The Aptos blockchain uses proof to verify the authenticity and correctness of the blockchain data.

All data in the Aptos blockchain is stored in a single-version distributed database. Each validator and fullnode's storage is responsible for persisting the agreed upon blocks of transactions and their execution results to the database.

The blockchain is represented as an ever-growing Merkle tree, where each leaf appended to the tree represents a single transaction executed by the blockchain.

All operations executed by the blockchain and all account states can be verified cryptographically. These cryptographic proofs ensure that:

  • The validator nodes agree on the state.
  • The client does not need to trust the entity from which it is receiving data. For example, if a client fetches the last n transactions from an account, a proof can attest that no transactions were added, omitted or modified in the response. The client may also query for the state of an account, ask whether a specific transaction was processed, and so on.

Versioned database

The ledger state is versioned using an unsigned 64-bit integer corresponding to the number of transactions the system has executed.
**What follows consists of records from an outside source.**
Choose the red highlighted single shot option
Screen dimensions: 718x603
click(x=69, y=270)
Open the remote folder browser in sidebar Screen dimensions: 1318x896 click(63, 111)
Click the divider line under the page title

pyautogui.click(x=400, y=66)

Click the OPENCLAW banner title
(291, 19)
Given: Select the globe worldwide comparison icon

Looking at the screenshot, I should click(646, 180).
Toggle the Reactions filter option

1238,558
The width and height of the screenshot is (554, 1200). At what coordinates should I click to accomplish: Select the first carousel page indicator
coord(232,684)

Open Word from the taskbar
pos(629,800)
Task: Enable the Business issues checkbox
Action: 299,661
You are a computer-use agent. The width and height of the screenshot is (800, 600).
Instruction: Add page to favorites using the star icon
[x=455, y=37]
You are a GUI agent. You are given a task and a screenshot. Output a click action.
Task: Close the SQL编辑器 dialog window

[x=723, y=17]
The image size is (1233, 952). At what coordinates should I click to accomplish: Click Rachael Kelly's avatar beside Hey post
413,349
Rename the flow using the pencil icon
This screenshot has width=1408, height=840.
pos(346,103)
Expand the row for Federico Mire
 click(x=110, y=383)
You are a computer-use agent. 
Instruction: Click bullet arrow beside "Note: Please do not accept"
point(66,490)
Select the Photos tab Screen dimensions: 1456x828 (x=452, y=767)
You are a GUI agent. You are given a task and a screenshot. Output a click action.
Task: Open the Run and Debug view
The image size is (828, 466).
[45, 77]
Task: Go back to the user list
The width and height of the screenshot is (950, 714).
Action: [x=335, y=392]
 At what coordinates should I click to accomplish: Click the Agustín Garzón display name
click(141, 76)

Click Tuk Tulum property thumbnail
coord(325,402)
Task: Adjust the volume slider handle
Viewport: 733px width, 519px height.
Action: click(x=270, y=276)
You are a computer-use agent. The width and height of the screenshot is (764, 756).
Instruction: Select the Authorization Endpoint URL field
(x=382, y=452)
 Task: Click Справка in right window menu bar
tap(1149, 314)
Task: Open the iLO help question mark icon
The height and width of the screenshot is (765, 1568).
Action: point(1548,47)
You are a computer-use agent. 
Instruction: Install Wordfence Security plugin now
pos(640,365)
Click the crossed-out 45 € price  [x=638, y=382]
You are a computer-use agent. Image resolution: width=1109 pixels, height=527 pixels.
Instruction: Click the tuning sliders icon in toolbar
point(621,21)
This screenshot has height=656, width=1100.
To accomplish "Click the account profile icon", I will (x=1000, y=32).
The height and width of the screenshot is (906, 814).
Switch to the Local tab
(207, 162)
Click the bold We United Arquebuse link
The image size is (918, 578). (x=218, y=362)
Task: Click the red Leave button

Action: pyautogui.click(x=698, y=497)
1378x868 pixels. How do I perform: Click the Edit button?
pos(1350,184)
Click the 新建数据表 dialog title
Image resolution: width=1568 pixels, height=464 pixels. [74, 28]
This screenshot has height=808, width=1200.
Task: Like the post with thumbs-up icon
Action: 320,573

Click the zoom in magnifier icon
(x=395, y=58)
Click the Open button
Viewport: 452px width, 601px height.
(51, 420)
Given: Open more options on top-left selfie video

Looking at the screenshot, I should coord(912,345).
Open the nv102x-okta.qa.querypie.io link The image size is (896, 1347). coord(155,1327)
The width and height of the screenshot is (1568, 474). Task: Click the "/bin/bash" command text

This versioned database allows the validator nodes to:

  • Execute a transaction against the ledger state at the latest version.
  • Respond to client queries about ledger history at both current and previous versions.

Transactions change ledger state

Signed Transaction FlowSigned Transaction Flow

The above figure shows how executing transaction Ti changes the state of the Aptos blockchain from Si-1 to Si.

In the figure:

  • Accounts A and B: Represent Alice's and Bob's accounts on the Aptos blockchain.
  • Si-1 : Represents the (i-1)-the state of the blockchain. In this state, Alice's account A has a balance of 110 APT (Aptos coins), and Bob's account B has a balance of 52 APT.
  • Ti : This is the i-th transaction executed on the blockchain. In this example, it represents Alice sending 10 APT to Bob.
  • Apply(): This is a deterministic function that always returns the same final state for a specific initial state and a specific transaction. If the current state of the blockchain is Si-1, and transaction Ti is executed on the state Si-1, then the new state of the blockchain is always Si. The Aptos blockchain uses the Move language to implement the deterministic execution function Apply().
  • Si : This is the i-the state of the blockchain. When the transaction Ti is applied to the blockchain, it generates the new state Si (an outcome of applying Apply(Si-1, Ti) to Si-1 and Ti). This causes Alice’s account balance to be reduced by 10 to 100 APT and Bob’s account balance to be increased by 10 to 62 APT. The new state Si shows these updated balances.